COMPLETE THE FOLLOWING —
**A.** Answer these questions using the message from the Acting Assistant Secretary, one answer per line:
(i) In what year was the Federal Housing Administration established?
(ii) By which decade had FHA demonstrated the feasibility of high loan-to-value and low down payment loans?
(iii) What is the name of the publication whose lead article the message mentions?
**B.** Reproduce the stretch of the listing from its start through the line containing "point(11,15)", keeping every line unchanged and omitting the pictures.

Message from the Acting Assistant Secretary

Helping low- and moderate-income and minority families achieve successful homeownership has always been a core goal of the U.S. Department of Housing and Urban Development. As the lead article in this issue of Evidence Matters attests, many HUD programs support homeownership for low-income and low-wealth families and individuals through down payment assistance, counseling, and other activities. But no part of our agency has been more central to this goal — and to the broader goal of stabilizing the housing market — than the Federal Housing Administration (FHA).

FHA was established in 1934 to help stabilize a housing market disrupted by the Great Depression and make home financing attainable for a much larger share of American families. FHA helped end the Depression by providing market liquidity and stimulating housing construction. A hallmark of FHA’s early years was demonstrating the market viability of the long-term, fixed-rate mortgage, which soon became the market standard. It continues to be an important source of capital that increases lending to low-wealth but creditworthy borrowers, including those with higher risk characteristics who are priced out of the conventional market. By the 1950s, FHA demonstrated the feasibility of providing high loan-to-value and low down payment loans by maintaining sound underwriting and appraisal standards. FHA loans have been especially helpful in supporting homeownership for low-wealth, first-time, and minority buyers.

DATA SECTION —
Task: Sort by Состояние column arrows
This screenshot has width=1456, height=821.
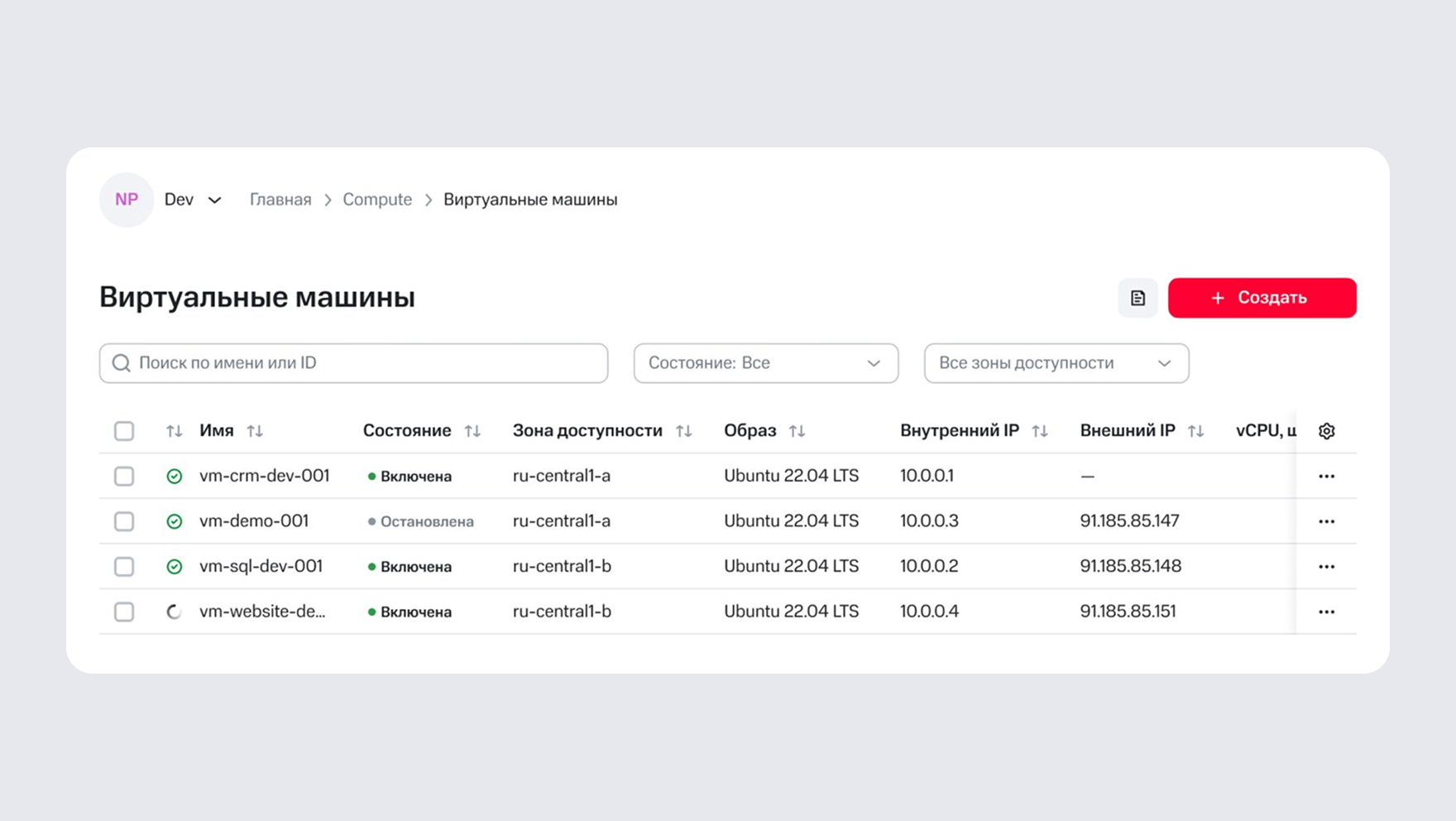Action: pyautogui.click(x=472, y=431)
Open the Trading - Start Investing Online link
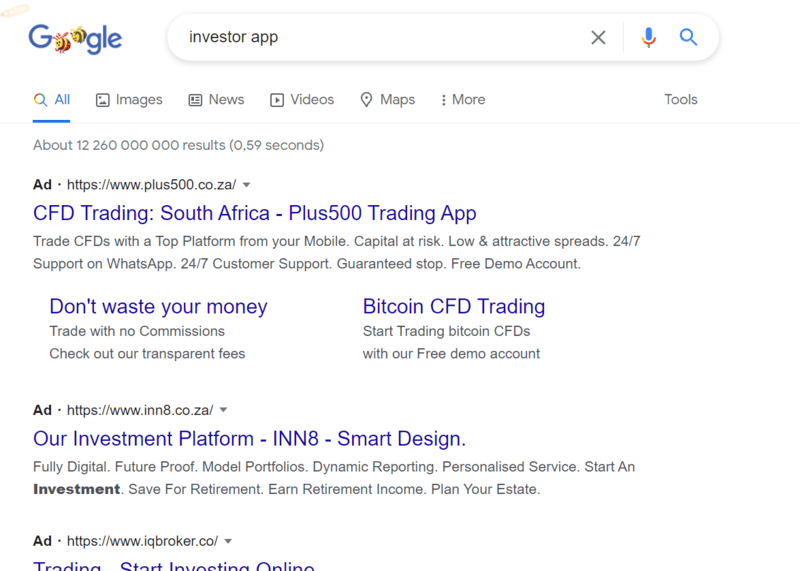This screenshot has width=800, height=571. [x=173, y=566]
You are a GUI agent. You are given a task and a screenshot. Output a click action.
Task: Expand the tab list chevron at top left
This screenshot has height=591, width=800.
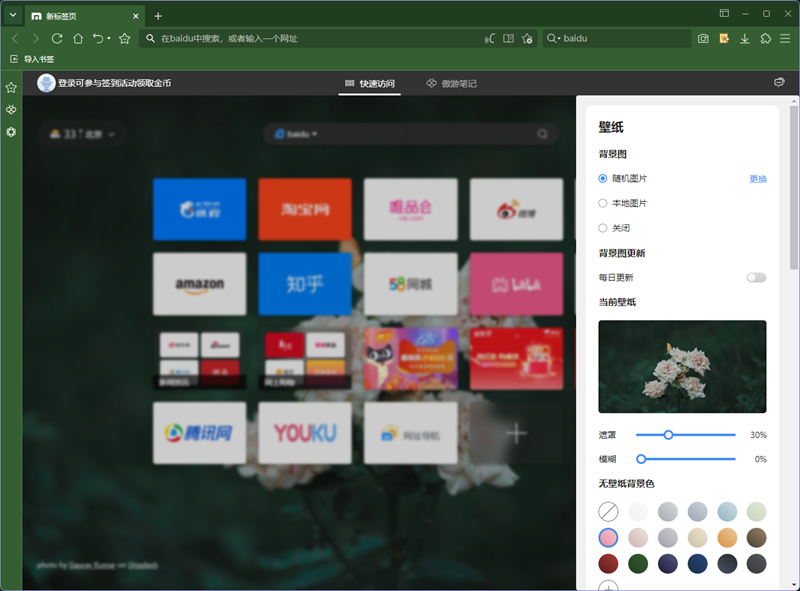point(11,15)
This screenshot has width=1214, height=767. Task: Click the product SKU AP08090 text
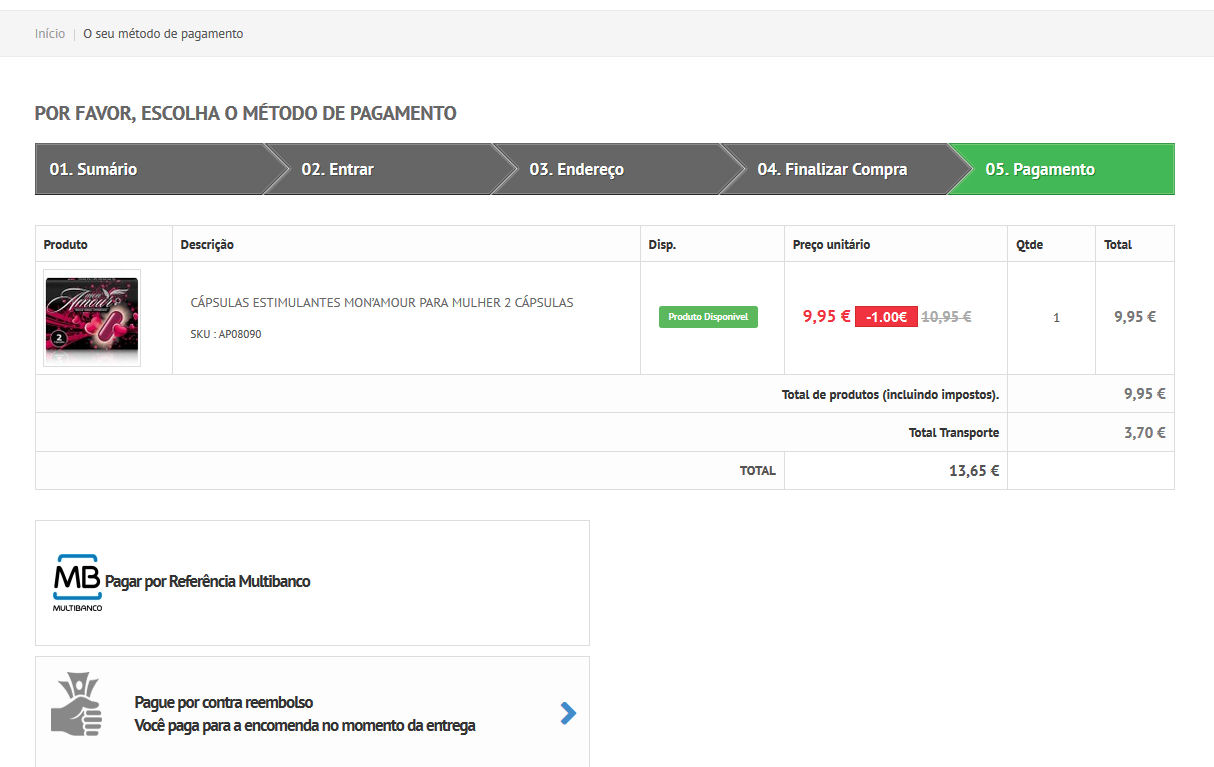(x=226, y=334)
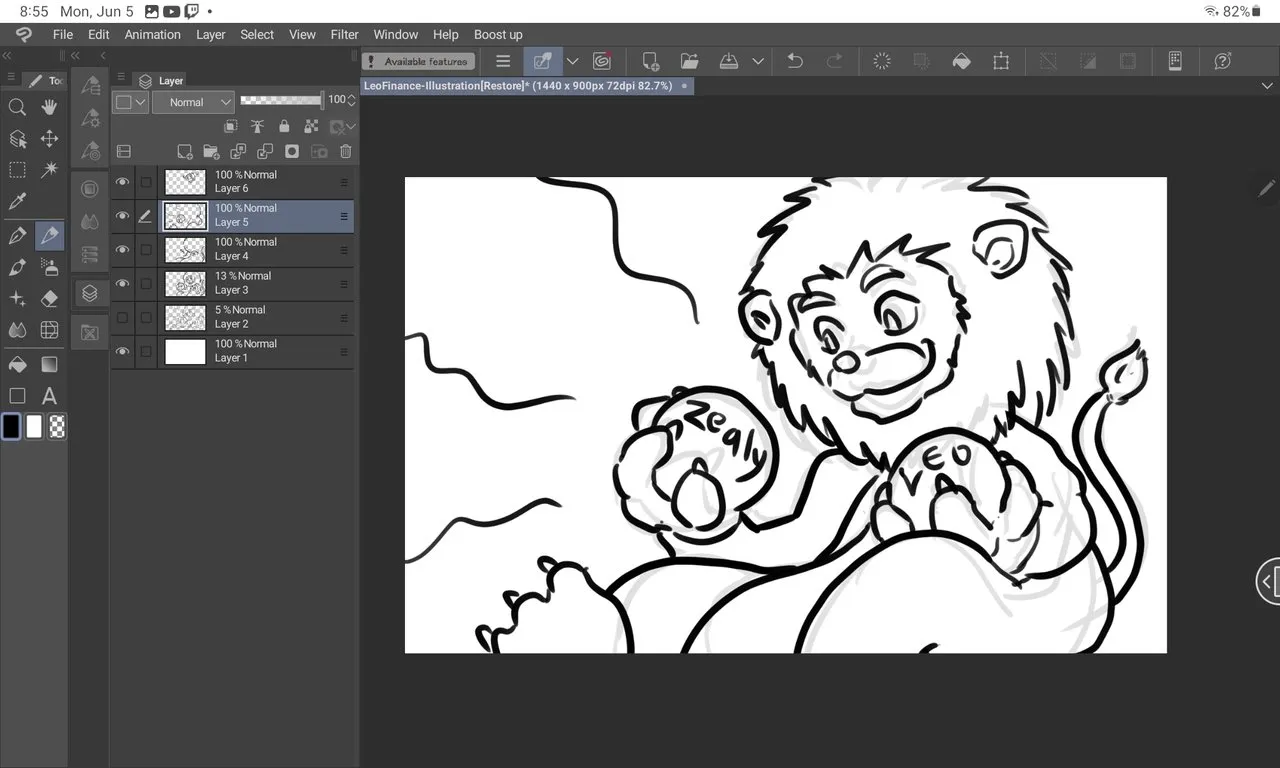The width and height of the screenshot is (1280, 768).
Task: Select the black main color swatch
Action: pyautogui.click(x=11, y=427)
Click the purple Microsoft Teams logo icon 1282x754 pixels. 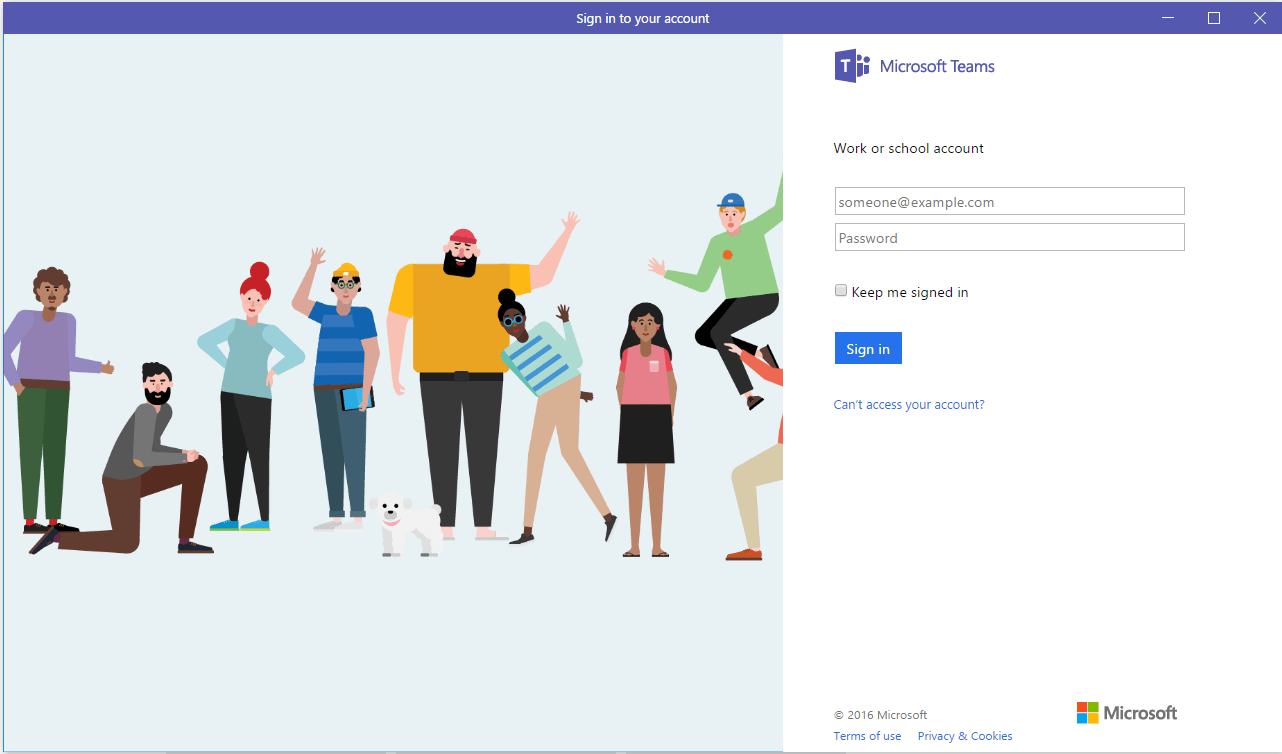(853, 66)
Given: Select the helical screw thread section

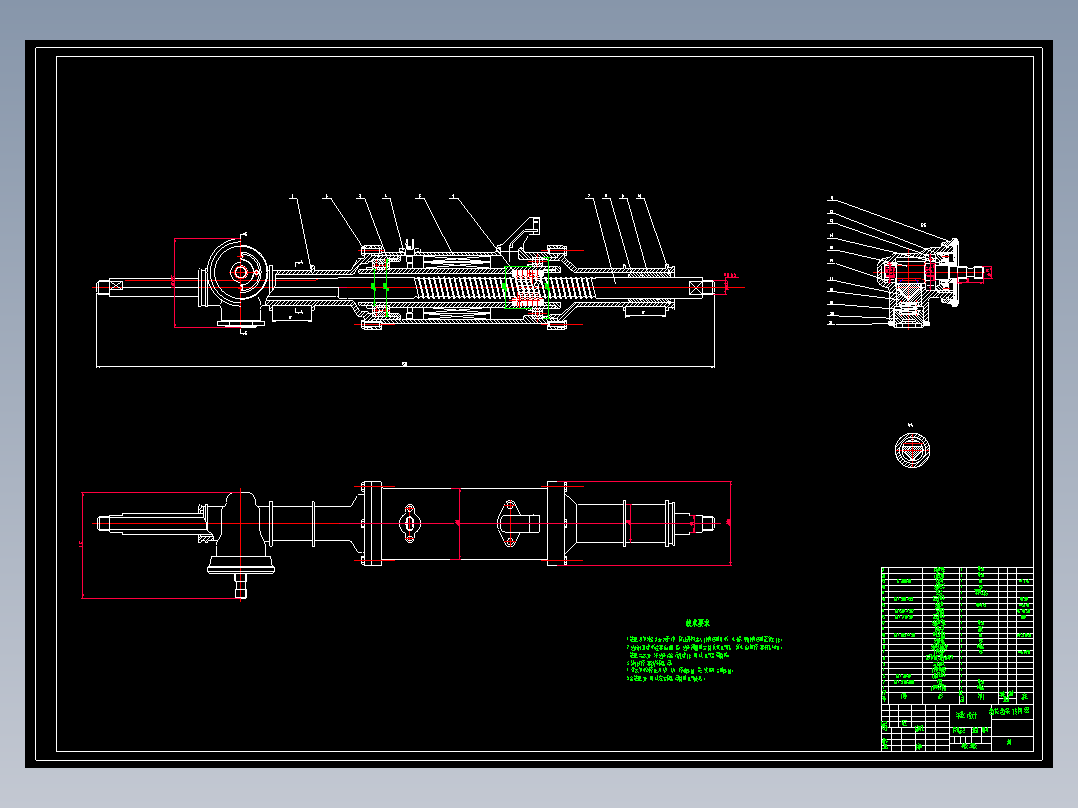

ANSWERS FOR THE TASKS —
**A.**
(i) 1934
(ii) The 1950s
(iii) Evidence Matters

**B.**
Task: Sort by Состояние column arrows
This screenshot has width=1456, height=821.
Action: pyautogui.click(x=472, y=431)
Open the Trading - Start Investing Online link
This screenshot has width=800, height=571. [x=173, y=566]
You are a GUI agent. You are given a task and a screenshot. Output a click action.
Task: Expand the tab list chevron at top left
This screenshot has height=591, width=800.
point(11,15)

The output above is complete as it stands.